The methodology is fairly simple. We averaged the weeks of category dollar sales where Flakes 32oz had 80% or more ACV quality support (promoted weeks) vs. averaging the category sales for the remaining weeks where Flakes 32oz had less than 80% quality support (Non promoted weeks). We then took the difference of the two scenarios as a percent to find out if Flakes 32oz drove category sales higher or lower sales when promoted.
A snippet of the data is provided below to give you a visual.
In the table above, I have set my Quality promotional ACV Support at 80% under F4. In cells A11 thru A20 are my weekly periods where we have category dollars in column B followed by Quality %ACV in columns D & E.
Columns F – H returns the category dollars if your product meets the %ACV benchmark. So cell F11 has a formula that states if D11 is => F4, then give me B11 (category $) otherwise leave the cell blank. This is done down all the rows for each product analyzed. This is considered to be the products weekly promoted dollar impact to category dollars.
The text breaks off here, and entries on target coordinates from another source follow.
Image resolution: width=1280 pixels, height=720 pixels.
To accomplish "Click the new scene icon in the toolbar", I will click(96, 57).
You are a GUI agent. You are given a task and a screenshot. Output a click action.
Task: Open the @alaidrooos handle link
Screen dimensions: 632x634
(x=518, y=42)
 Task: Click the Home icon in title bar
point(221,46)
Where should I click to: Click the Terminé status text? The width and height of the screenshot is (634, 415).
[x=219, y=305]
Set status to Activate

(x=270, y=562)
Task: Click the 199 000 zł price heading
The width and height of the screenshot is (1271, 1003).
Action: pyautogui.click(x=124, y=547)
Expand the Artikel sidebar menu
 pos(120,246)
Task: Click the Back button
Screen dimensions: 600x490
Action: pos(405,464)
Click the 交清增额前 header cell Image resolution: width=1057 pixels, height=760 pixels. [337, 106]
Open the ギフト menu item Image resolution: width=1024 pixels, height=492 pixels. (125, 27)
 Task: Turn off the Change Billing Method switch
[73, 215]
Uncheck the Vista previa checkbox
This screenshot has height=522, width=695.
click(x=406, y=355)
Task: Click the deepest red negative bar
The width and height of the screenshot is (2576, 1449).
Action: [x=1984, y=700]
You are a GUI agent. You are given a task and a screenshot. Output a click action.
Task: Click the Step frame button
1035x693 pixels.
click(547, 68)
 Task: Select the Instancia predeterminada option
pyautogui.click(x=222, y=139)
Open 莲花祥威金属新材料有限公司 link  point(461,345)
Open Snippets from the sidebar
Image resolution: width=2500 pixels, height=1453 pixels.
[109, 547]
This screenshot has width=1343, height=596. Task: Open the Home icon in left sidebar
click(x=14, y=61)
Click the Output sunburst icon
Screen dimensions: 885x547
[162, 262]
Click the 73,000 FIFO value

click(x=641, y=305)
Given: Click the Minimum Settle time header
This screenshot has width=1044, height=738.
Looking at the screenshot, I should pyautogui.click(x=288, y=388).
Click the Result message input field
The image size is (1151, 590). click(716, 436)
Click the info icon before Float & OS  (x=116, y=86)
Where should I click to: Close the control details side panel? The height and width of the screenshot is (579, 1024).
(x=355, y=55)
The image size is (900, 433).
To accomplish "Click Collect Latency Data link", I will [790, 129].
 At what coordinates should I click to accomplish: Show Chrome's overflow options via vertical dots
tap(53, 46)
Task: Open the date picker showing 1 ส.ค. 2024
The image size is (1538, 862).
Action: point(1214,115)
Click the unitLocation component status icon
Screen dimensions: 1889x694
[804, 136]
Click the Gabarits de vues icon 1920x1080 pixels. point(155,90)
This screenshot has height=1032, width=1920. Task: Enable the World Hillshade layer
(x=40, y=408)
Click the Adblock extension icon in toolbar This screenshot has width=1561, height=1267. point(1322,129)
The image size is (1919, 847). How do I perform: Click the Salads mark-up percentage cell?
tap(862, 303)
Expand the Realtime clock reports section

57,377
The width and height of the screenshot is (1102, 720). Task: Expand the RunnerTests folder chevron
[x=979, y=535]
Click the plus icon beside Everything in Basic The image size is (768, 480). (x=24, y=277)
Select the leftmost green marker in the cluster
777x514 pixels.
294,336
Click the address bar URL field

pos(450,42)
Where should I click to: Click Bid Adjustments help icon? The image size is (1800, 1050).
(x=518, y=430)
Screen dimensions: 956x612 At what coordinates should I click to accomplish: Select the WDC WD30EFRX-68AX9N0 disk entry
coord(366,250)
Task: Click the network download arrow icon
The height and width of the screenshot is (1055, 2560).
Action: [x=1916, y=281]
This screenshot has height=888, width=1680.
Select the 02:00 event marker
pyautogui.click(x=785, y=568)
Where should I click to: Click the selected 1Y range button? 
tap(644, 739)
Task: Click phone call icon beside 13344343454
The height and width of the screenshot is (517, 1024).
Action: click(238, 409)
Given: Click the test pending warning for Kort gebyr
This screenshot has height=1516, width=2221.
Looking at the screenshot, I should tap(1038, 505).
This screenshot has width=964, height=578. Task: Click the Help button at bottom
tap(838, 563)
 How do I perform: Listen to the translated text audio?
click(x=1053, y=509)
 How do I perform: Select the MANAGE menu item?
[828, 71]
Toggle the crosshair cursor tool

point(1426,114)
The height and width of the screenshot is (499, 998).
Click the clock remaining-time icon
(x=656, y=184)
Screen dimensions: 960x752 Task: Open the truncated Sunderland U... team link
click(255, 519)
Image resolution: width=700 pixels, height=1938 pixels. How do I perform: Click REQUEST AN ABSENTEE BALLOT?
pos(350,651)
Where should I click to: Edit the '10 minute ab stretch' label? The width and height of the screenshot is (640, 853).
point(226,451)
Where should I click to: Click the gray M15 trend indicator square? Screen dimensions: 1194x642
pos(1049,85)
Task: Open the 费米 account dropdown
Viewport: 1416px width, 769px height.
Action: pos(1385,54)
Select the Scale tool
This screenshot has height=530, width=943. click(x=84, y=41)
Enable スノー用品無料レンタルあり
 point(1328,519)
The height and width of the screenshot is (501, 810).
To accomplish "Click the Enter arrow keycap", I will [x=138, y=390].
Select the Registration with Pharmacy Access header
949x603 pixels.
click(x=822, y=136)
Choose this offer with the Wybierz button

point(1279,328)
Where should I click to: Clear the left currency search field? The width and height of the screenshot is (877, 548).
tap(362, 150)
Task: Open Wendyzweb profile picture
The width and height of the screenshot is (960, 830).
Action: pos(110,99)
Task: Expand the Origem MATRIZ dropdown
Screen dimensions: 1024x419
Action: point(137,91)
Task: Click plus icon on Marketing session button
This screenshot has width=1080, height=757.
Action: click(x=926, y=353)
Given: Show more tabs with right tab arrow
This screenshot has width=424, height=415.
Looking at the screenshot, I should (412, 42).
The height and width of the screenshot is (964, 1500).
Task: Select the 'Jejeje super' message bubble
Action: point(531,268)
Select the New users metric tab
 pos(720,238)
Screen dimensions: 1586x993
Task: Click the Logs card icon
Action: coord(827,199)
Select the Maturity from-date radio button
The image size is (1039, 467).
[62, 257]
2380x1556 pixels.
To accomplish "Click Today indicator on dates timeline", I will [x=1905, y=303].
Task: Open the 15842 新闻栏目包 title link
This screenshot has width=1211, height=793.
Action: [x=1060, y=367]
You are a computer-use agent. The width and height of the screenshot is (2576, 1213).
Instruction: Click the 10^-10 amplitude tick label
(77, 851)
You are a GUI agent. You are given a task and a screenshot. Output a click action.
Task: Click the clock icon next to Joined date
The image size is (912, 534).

Columns K - M returns the category dollars if your product does not meet the %ACV benchmark, this is considered the products non-promoted weekly dollar impact to category dollars. The formula states if F11 = blank then give me B11, otherwise return blank. This too is done down all the rows for each product analyzed.
The yellow highlights in Row 10 are the averages based on the data returned, down all the rows. So if cell F10, we are using the average formula by looking for the average dollars for cells F11:F62 (we want all 52 weekly periods, but is not shown in the example). Column F (average promoted $) correlates with Column K (average no promo $) because they are both for the Flakes 32oz product. Columns G & L refer to Bob’s 32oz product.
Once this is done, we then take the difference in the form of a percent. The category impact formula used for Flakes 32oz as example is:
(F10 / K10)-1
(Avg $ Promo / Avg $ wo Promo)-1
($153,722 / $164,302)-1
= (-6.4%) because Flakes 32oz quality promotions did not drive average category dollars during its promotional weeks vs. non promoted weeks based on the 80% or greater benchmark.